«В игре и вне игры» | страница 18
А Гриша Минскер отсидел срок на полную катушку. Возможно, волейболиста бы тоже простили, но в его послужном списке уже было несколько залетов! Он был творческой натурой. Выпускал стенгазеты, делал политинформации, вносил рацпредложения, причем весьма дельные! Вот, к примеру, одно из них. Многие машины в автопарке стояли на колодках, и по сигналу «тревога» их надо было опускать при помощи домкратов. Минскер предложил ставить в колодки деревянные клины. Стоило их выбить молотком, и машины оказывались на колесах, были готовы к выезду. Благодаря этому предложению выигрывалось время, а значит, повышался уровень боеготовности части. Эта идея пришла в голову Минскеру, когда он получил очередной наряд вне очереди зато, что на политзанятиях вместо конспектов сочинял стихи. Ему дали задание навести порядок на площадке автопарка. Он работал метлой как раз возле замерших на колодках машин, и тут его осенило с этими клиньями. Он бросил к черту метлу, нашел укромное местечко, огрызок карандаша и бумагу, стал рисовать схемы, вычислять размеры и угол клиньев. За этим занятием застукал его Беда и наказал своими правами под завязку.

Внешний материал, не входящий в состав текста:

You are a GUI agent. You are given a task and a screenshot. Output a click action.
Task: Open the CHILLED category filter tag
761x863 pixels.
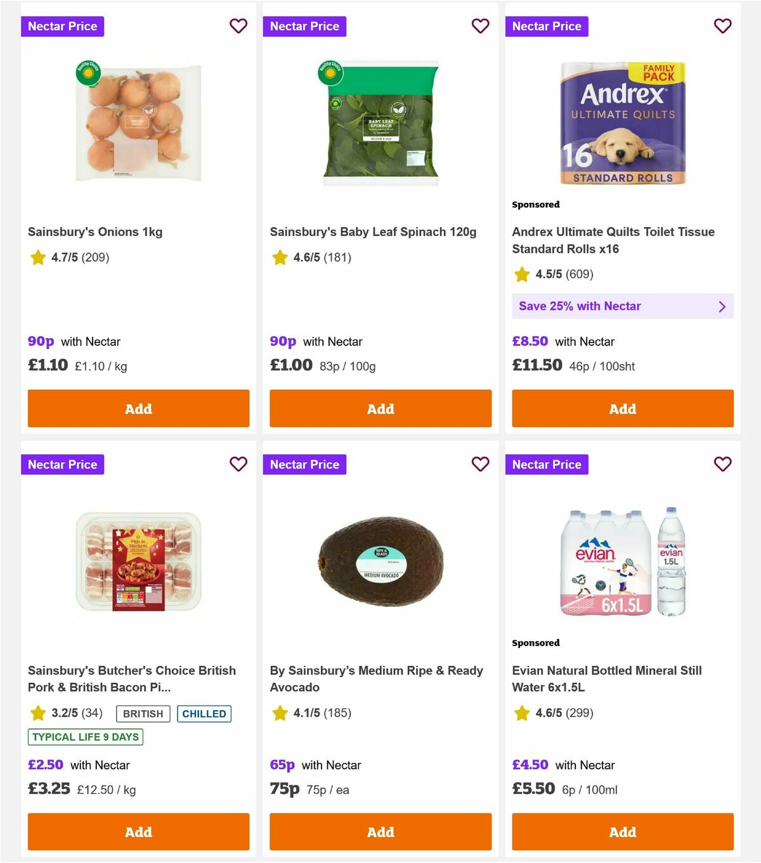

Вот такая чересполосица преследовала моего лучшего друга (мы с ним друзья и по сегодняшний день!) рядового Григория Минскера.
Однажды он уже был одной ногой в штрафбате, и об этом, думаю, надо сказать подробнее. В ту ночь Минскер отбывал очередной наряд вне очереди на кухне. Ему предстояло растопить печь и поставить на огонь котлы, чтобы приготовить завтрак для полка. То ли дрова были и впрямь сырые, то ли Гриша опять замечтался, но печь вовремя не растопил. Он побежал на склад за соляркой. Там как раз дежурил наш друг Гера Смирнов. (Кстати, тоже человек интереснейшей судьбы. После службы играл за профессиональные команды в футбол, хоккей с мячом, получил техническое образование, уехал в Северодвинск испытывать подводные атомные субмарины.) Солярка не помогла: печь отказывалась гореть. И тогда «творческая натура» подсказала ему выход: он рубанул топором по пальцу. Растапливать печь и кормить полк пришлось в то утро мне.
С историей этой долго разбирались, в конце концов склонились к выводу, что солдат пошел на членовредительство, испугавшись наказания за невыполнение поставленной перед ним задачи. Последнее и решающее слово оставалось за полковником Пикиным.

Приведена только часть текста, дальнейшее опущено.